Carruthers took one look at Hugh Waymark, who was unnerved by the appearance of female auxiliaries, and twitched the reins of control from his hands. He introduced his colleagues, offered CASH Nat Schuyler’s liquor and suggested that everybody settle down to the business at hand.
“Good,” said Simpson, accepting a Scotch and simultaneously flicking the conversation from Carruthers. “We have to get to the dinner meeting of our executive board.”
“Yes,” said Carruthers.
Nat Schuyler, carefully crossing spindly legs, looked amused. Before Carruthers could continue, Simpson said:
“You want us to abandon our legitimate protest against the segregationist policies of Wall Street.”
He spoke more in sorrow than in anger.
Surprisingly, it was Vin McCullough who protested.
“We won’t make any progress that way,” he said baldly. “Let’s get some facts straight. Mr. Schuyler and I are supporting Ed Parry’s nomination. We’ll do all we can do to push it. So it doesn’t help to call all of Wall Street segregationist.”
His emphatic voice brought an impolitic look of surprise to Hugh Waymark, and another smile to Nat Schuyler.
Dr. Ford, the sociologist, nodded. “Yes, we want to be scrupulous about that, Dick.” Mrs. Crane simply pursed her lips.
Unrepentantly, Simpson replied, “I stand corrected. We admit that Schuyler & Schuyler is an honorable exception. But you cannot deny that there are racist forces . . .”
He had underestimated Stanton Carruthers. While not precisely denying the existence of racist forces, Carruthers managed to point out that the Stock Exchange was exhausting itself in efforts to be fair.
“Ha!” said Mrs. Crane, causing Hugh Waymark to bridle slightly.
“Owen Abercrombie,” added Dr. Ford more specifically.
Hugh Waymark blustered into speech; Stanton Carruthers continued his stately and measured comments on the New York Stock Exchange. Dr. Ford contented himself with sardonic little interjections and Richard Simpson, nettled by Stanton Carruthers’ practiced fluency, commenced a moving word picture of the plight of the Black stockholder in America.
Helping herself to another drink, Mrs. Crane joined Nat Schuyler, who was looking on with vast satisfaction.
Under the cover of three, if not four, conversations, Thatcher spoke to Vin McCullough.

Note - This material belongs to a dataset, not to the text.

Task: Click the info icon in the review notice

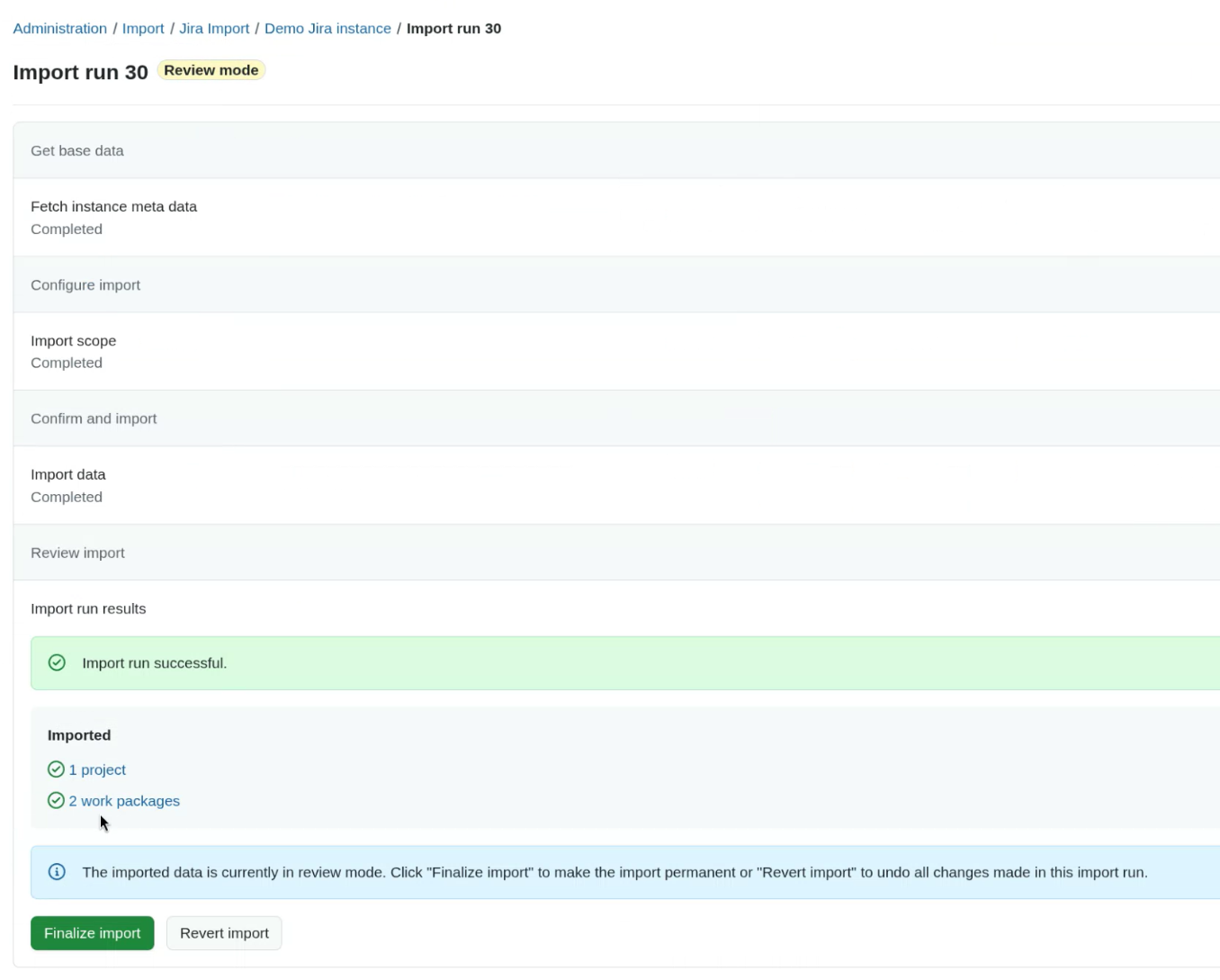Action: pos(57,871)
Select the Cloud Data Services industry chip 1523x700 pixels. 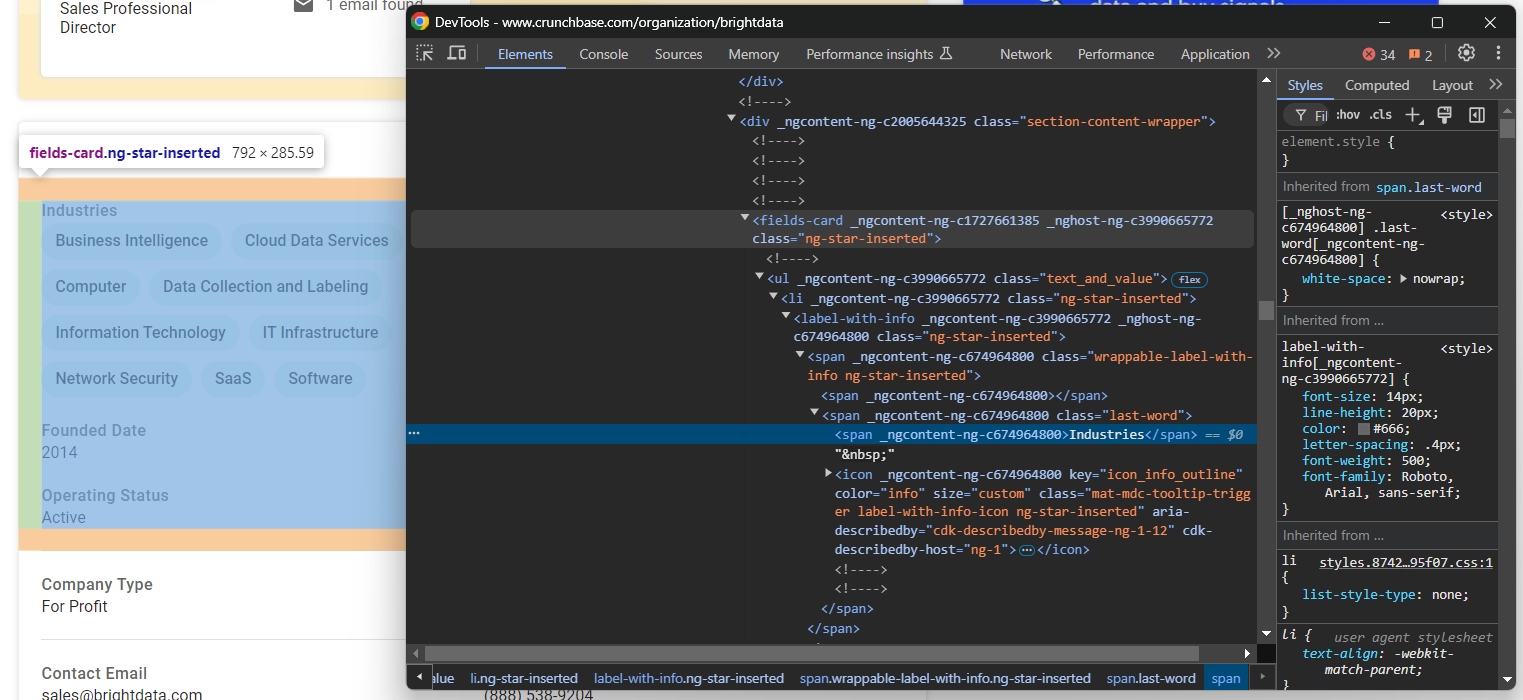pos(316,240)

“I’m glad you said what you did, but I expected it from Nat, not you.”
McCullough smiled wryly. “Because I wasn’t crazy about losing money if we took Parry in? Hell, it’s too late for that. I’ll be damned if I’m willing to dance to the tune of that wild jackass Abercrombie. Do you know, he called me up and tried to threaten Schuyler & Schuyler? Well, nobody pushes Schuyler & Schuyler around—at least not while I’m there. We’re going to get Parry a seat on the Exchange if we have to use a cannon to do it.”
“That’s the spirit!” cried Mrs. Crane, who overheard his remarks. “Fight force with force.”
“You’re right,” said Vin McCullough somewhat grimly.
“Good boy,” Nat Schuyler called, sending a knowing glance at Stanton Carruthers.
Who was the idiot who had suggested that Nat Schuyler might be prevailed upon to cooperate? Or Richard Simpson, for that matter?
Simpson, chin up toward nonexistent television cameras, had risen.
“That must be CASH’S position. No, gentlemen, peaceful demonstrations and the legitimate use of economic might to further the human betterment of the American Black cannot be stopped simply because we may embarrass some elements of the community, who prefer to ignore one of the crying shames of this city, and of the whole United States.”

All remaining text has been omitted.